MATERIAL PROVIDED:
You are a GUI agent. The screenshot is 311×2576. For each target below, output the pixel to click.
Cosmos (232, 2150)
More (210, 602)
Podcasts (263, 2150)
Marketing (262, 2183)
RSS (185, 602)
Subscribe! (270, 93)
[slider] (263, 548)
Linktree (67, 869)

...

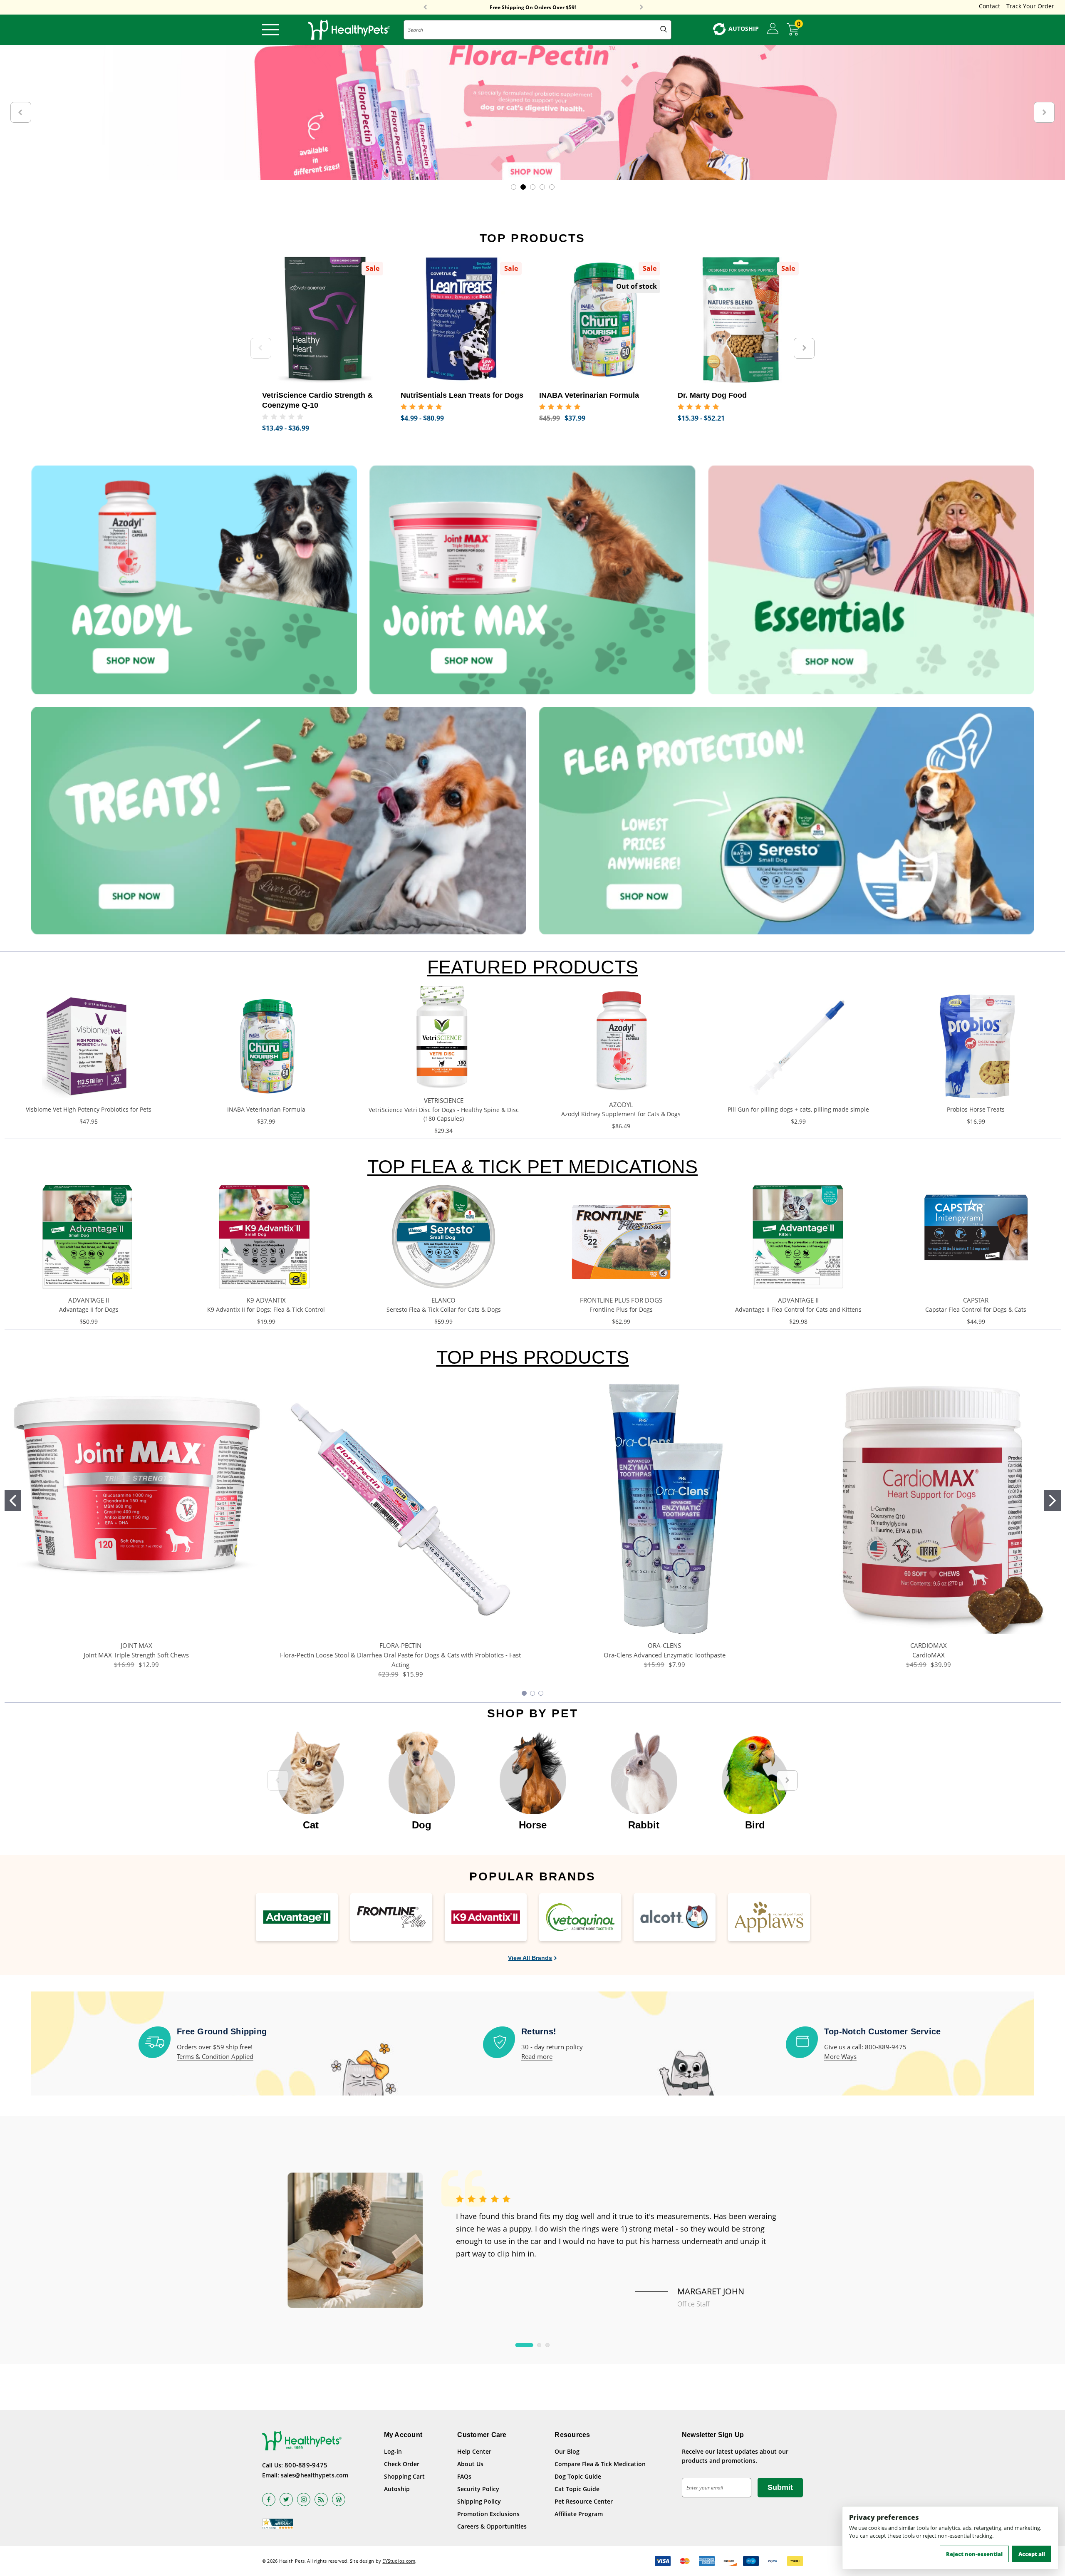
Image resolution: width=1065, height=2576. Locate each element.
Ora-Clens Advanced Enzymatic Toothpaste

TASK OBJECTIVE:
Show every line from the listing that contains "each".

EXPECTED ANSWER:
You are a GUI agent. The screenshot is 311×2576. For each target below, output the pixel to click.
Image resolution: width=1065, height=2576. Locate each element.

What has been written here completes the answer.